◆ WHAT THE EXERCISE ASKS: Your job with the data below is to output exactly the lines from the one holding "Given: Click the Undo arrow icon" down to the one holding "You are a computer-use agent. 701x380 pixels.", both included, and no others.

◆ Extracted data entries:
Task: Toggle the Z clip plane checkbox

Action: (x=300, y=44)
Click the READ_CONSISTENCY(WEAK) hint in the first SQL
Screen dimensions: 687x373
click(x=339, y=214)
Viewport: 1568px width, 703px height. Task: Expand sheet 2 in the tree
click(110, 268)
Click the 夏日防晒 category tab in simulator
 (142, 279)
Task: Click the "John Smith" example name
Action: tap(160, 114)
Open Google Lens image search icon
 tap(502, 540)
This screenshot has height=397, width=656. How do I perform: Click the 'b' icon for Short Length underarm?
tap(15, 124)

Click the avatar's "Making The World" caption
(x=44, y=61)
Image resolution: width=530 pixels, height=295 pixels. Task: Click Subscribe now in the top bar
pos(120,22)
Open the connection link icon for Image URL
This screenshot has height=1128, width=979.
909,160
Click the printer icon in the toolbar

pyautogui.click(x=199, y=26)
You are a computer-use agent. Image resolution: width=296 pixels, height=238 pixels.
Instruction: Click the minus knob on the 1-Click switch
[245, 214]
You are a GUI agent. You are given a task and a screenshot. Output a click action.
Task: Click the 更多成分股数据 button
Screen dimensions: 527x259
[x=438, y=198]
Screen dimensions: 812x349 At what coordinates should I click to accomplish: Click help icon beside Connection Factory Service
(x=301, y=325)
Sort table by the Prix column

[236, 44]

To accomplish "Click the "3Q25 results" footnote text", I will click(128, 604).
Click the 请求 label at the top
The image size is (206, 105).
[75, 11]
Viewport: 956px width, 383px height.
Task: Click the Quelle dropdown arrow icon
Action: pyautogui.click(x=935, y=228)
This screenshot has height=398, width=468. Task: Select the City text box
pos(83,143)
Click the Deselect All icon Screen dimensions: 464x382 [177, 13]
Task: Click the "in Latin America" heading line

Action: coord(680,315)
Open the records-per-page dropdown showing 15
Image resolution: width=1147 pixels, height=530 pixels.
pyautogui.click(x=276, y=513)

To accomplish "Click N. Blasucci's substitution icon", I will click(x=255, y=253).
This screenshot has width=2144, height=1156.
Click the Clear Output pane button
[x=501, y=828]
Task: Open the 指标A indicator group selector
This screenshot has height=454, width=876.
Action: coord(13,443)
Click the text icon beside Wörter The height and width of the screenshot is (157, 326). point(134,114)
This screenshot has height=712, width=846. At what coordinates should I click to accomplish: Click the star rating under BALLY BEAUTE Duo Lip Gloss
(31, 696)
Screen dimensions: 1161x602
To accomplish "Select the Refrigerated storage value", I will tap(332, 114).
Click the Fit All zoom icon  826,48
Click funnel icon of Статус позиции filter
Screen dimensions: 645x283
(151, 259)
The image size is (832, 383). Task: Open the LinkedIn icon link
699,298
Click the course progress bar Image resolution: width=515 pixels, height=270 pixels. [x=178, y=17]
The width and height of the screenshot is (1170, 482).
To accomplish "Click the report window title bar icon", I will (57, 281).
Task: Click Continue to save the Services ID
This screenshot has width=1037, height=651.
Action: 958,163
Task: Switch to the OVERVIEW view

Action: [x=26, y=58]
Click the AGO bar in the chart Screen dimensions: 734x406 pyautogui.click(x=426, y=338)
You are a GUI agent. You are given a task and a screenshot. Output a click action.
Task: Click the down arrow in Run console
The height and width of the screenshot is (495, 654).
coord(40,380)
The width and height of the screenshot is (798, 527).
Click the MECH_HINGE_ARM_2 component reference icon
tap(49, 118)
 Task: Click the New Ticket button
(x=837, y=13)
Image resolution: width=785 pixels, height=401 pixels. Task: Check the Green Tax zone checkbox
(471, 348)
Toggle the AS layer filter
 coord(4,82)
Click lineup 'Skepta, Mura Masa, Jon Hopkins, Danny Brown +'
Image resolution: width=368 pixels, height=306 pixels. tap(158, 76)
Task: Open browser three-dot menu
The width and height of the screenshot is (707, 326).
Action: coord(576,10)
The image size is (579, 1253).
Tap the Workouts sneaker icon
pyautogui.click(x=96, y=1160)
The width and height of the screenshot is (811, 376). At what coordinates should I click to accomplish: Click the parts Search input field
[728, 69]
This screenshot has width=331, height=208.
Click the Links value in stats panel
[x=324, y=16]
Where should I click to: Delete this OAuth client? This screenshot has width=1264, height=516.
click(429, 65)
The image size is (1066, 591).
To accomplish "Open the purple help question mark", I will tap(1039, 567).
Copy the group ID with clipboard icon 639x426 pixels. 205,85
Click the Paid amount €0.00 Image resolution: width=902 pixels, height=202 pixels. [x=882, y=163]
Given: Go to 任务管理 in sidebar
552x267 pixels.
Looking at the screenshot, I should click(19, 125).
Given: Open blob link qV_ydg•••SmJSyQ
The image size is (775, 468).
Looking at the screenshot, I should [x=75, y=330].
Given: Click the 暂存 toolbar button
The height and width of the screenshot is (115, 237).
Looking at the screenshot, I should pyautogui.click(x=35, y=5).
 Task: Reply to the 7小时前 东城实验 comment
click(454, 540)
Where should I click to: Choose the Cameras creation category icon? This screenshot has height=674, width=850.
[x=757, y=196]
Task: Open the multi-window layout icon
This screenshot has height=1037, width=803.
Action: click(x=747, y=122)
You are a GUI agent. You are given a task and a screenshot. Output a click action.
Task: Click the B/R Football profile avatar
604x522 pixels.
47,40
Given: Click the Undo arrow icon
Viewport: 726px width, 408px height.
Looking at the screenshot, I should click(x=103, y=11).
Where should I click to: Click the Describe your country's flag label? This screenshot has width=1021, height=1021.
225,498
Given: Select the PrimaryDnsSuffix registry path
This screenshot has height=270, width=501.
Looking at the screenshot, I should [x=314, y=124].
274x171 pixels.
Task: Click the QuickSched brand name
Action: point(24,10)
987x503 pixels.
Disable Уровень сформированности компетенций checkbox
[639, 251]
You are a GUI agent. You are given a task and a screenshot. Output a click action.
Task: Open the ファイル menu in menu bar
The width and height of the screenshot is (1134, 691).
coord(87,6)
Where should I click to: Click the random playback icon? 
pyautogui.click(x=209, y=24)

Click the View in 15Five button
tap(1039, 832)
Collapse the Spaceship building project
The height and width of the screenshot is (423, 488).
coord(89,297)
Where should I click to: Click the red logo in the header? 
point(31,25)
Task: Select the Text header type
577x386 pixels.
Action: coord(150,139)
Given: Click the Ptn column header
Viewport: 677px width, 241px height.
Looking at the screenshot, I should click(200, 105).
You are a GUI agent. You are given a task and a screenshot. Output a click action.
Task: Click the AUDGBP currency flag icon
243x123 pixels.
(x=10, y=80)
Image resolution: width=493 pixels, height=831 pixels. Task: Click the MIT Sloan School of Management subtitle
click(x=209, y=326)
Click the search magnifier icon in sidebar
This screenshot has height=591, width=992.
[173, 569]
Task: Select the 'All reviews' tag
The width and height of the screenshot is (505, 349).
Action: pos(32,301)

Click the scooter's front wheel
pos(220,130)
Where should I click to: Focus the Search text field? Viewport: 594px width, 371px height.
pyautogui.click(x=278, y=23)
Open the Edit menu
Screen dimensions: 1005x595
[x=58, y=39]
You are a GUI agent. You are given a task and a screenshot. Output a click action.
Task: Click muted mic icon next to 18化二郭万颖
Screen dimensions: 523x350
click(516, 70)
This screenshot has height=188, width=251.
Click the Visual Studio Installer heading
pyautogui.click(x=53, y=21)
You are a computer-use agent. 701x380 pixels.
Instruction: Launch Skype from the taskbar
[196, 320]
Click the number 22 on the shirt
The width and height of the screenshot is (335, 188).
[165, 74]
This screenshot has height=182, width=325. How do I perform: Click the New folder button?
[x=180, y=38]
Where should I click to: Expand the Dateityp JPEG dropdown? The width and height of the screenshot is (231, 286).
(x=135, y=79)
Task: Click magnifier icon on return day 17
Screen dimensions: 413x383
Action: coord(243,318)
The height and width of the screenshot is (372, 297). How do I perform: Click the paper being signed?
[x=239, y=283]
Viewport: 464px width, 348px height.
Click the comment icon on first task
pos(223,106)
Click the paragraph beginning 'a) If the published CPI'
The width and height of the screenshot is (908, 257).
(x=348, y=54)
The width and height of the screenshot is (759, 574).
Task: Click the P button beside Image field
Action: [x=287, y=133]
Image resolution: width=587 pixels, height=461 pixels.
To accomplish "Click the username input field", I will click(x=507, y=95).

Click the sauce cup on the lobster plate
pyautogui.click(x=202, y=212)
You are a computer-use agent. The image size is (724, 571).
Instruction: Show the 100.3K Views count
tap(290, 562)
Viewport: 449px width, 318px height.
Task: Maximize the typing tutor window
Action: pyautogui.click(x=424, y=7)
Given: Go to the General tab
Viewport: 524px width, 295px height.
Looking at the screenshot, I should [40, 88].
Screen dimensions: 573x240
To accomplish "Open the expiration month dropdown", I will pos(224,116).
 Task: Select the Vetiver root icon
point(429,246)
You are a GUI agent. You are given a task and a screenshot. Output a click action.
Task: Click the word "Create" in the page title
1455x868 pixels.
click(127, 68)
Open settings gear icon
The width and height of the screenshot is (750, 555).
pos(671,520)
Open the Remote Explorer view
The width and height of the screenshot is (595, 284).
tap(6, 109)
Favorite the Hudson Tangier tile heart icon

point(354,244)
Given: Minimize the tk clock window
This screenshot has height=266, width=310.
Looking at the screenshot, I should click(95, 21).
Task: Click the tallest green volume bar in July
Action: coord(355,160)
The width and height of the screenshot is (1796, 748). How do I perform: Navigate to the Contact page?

◆ PROBLEM SOLUTION:
Given: Click the Undo arrow icon
Viewport: 726px width, 408px height.
Looking at the screenshot, I should click(x=103, y=11).
Where should I click to: Click the Describe your country's flag label? This screenshot has width=1021, height=1021.
225,498
Given: Select the PrimaryDnsSuffix registry path
This screenshot has height=270, width=501.
Looking at the screenshot, I should [x=314, y=124].
274x171 pixels.
Task: Click the QuickSched brand name
Action: point(24,10)
987x503 pixels.
Disable Уровень сформированности компетенций checkbox
[639, 251]
You are a GUI agent. You are given a task and a screenshot. Output a click action.
Task: Open the ファイル menu in menu bar
The width and height of the screenshot is (1134, 691).
coord(87,6)
Where should I click to: Click the random playback icon? 
pyautogui.click(x=209, y=24)

Click the View in 15Five button
tap(1039, 832)
Collapse the Spaceship building project
The height and width of the screenshot is (423, 488).
coord(89,297)
Where should I click to: Click the red logo in the header? 
point(31,25)
Task: Select the Text header type
577x386 pixels.
Action: coord(150,139)
Given: Click the Ptn column header
Viewport: 677px width, 241px height.
Looking at the screenshot, I should click(200, 105).
You are a GUI agent. You are given a task and a screenshot. Output a click action.
Task: Click the AUDGBP currency flag icon
243x123 pixels.
(x=10, y=80)
Image resolution: width=493 pixels, height=831 pixels. Task: Click the MIT Sloan School of Management subtitle
click(x=209, y=326)
Click the search magnifier icon in sidebar
This screenshot has height=591, width=992.
[173, 569]
Task: Select the 'All reviews' tag
The width and height of the screenshot is (505, 349).
Action: pos(32,301)

Click the scooter's front wheel
pos(220,130)
Where should I click to: Focus the Search text field? Viewport: 594px width, 371px height.
pyautogui.click(x=278, y=23)
Open the Edit menu
Screen dimensions: 1005x595
[x=58, y=39]
You are a GUI agent. You are given a task and a screenshot. Output a click action.
Task: Click muted mic icon next to 18化二郭万颖
Screen dimensions: 523x350
click(516, 70)
This screenshot has height=188, width=251.
Click the Visual Studio Installer heading
pyautogui.click(x=53, y=21)
You are a computer-use agent. 701x380 pixels.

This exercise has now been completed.